The concept was simple. Each cap of a bottle of Pepsi, Mirinda, and Mountain Dew would feature a number the owner could redeem for an amount ranging from 100 pesos (about $2, as of June 2021) to 1 million pesos ($20,000, as of June 2021). At that time, these figures were already huge. Pepsi would then announce the winning number every night.
The Tragic Error
Number Fever became a hit that Pepsi once claimed that half of the population participated in the marketing campaign. Then May 25 happened.
On this night, a TV show announced that the number combination 3-4-9 won the grand prize. Pepsi back then expected two bottle caps with security codes contained the number. They were wrong. A mechanical error printed not just two or five but over 500,000 bottle caps bearing the same number. Should have Pepsi honored all of them, it could have cost the company a staggering $32 billion.
Obviously, Pepsi didn’t want to acknowledge all the claims, and that’s when pandemonium started. Riots erupted, trucks of Pepsi burned, and a few Filipinos died. Several crown holders filed a mountain of lawsuits against the company.
The Lessons of Branding
By the time the fiasco ended, Pepsi’s reputation was in tatters. Sales plummeted fast while their spending to quell the protests and boycotts rose from $2 million to $240 million.

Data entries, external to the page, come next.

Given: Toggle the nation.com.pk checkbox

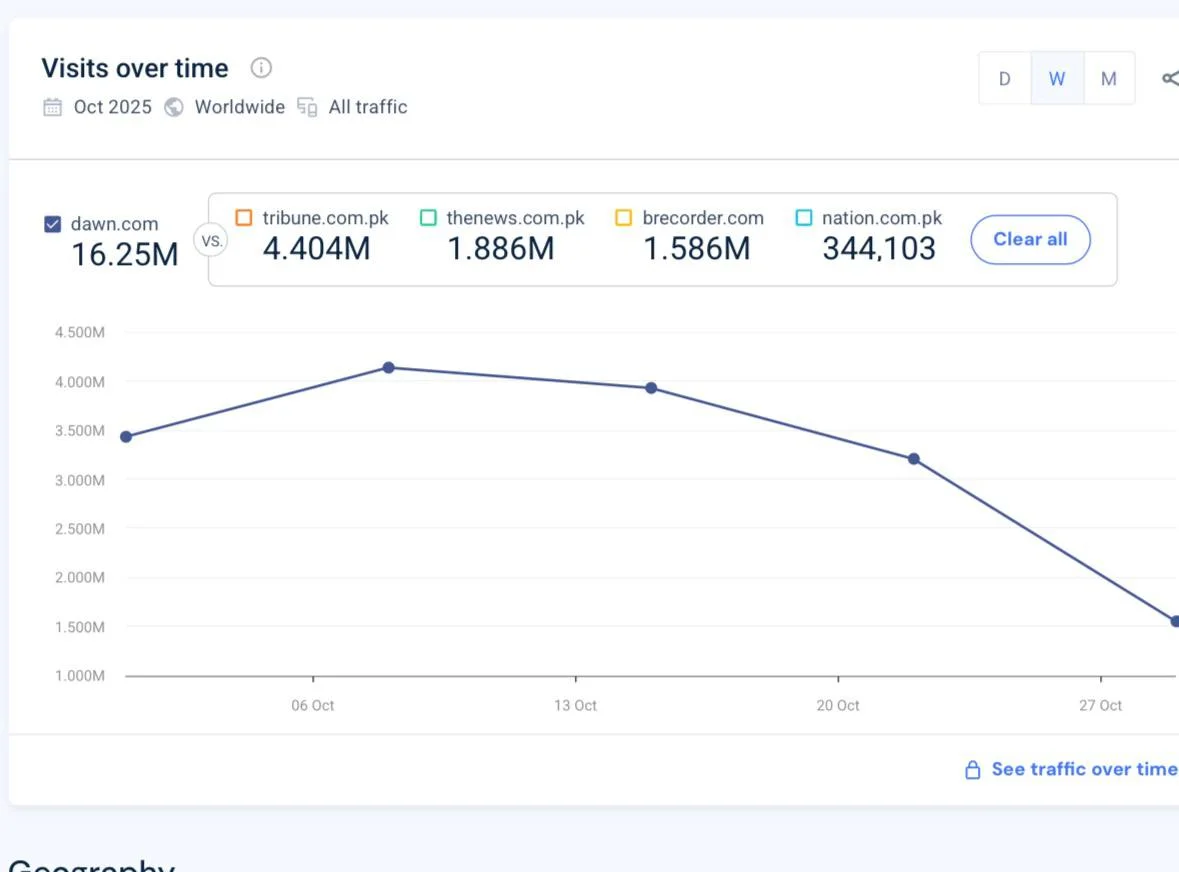Looking at the screenshot, I should tap(804, 218).
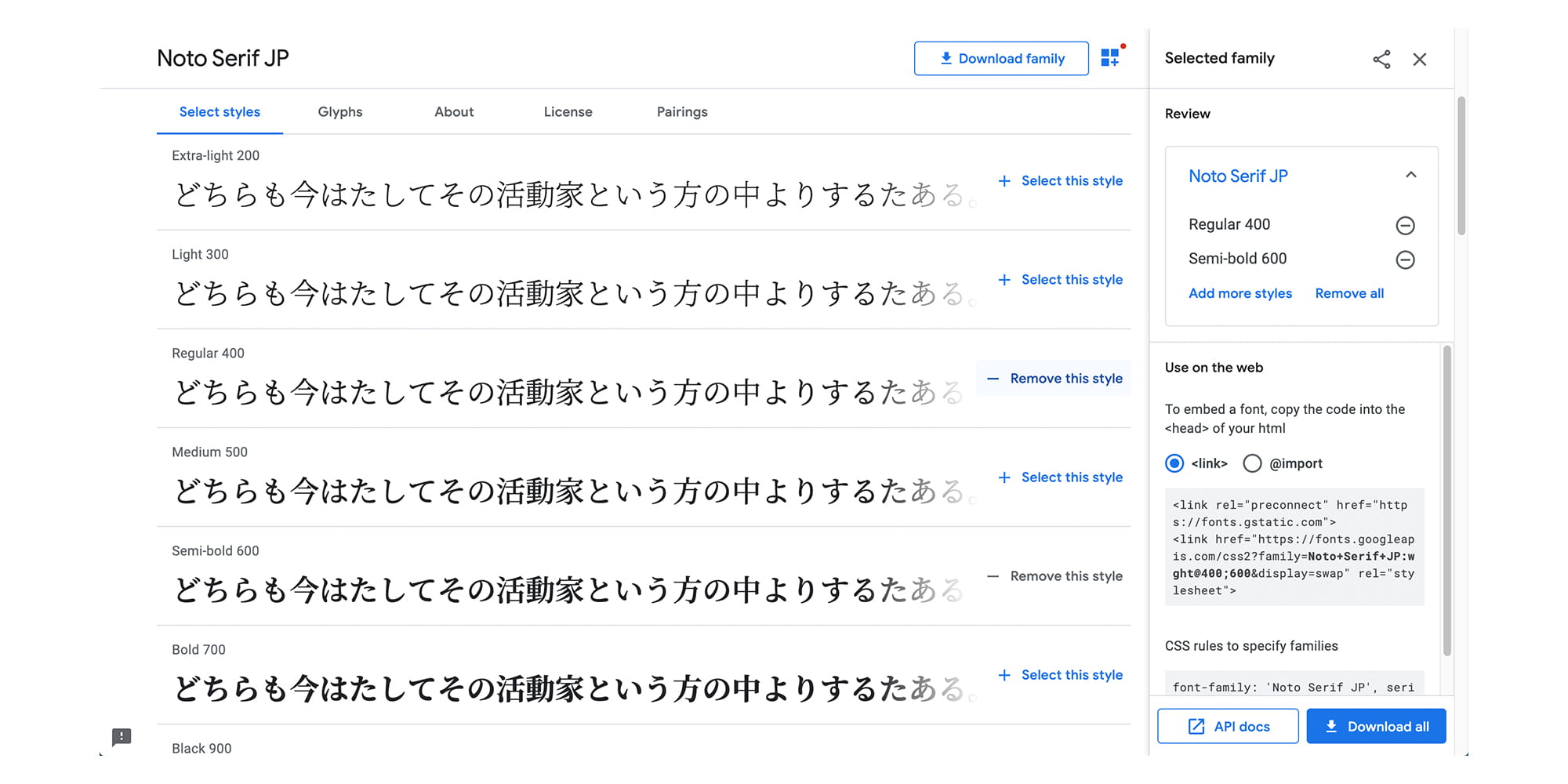Remove the Regular 400 style from selection

(1054, 379)
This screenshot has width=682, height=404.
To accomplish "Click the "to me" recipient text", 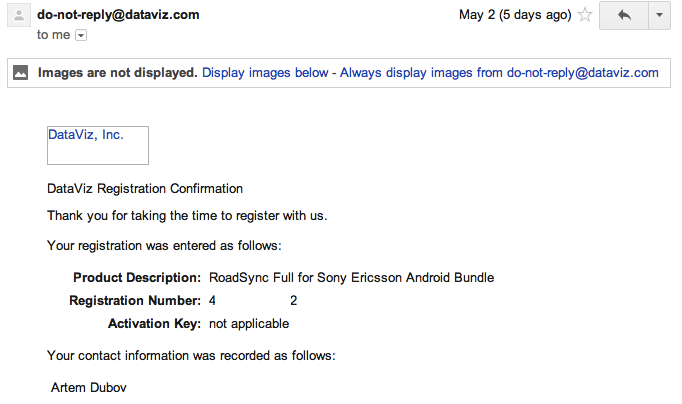I will click(54, 35).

Since then, Pepsi went back to a far second to Coca-Cola. However, despite the controversy, which others dubbed as the company’s worst marketing failure, it rebounded. The questions are how and why.
First, even before Pepsi entered the Philippine market, it has already built a credible reputation. It positioned itself well as both an American brand and a strong competitor against Coca-Cola. In other words, its quality is comparable to the leading brand.
Second, Pepsi committed a few serious lapses in handling the scandal. For example, to remedy the mistake, it tried to announce a different winning combination. It only added to the confusion, anger, and frustration.
However, it also successfully comforted a good number of Filipinos when it shifted the blame on a mechanical error. Regardless of how much anger a person experiences, it’s hard to fight something that appeared to be an accident than a malicious decision.
Further, the company offered between $18 and $20 to cap holders as a “goodwill gesture” as long as they redeemed the amounts on or before June 12. Thousands took advantage of that.
Third, Pepsi didn’t run away from its legal obligations, although the battles were tense and sometimes felt like a “David and Goliath” scenario. They faced the government investigation and won the Supreme Court ruling, which cleared them of any liability to the crown holders.
Pepsi didn’t emerge from it unscathed, but the most important thing is it bounced back quickly, partly thanks to a solid brand reputation management.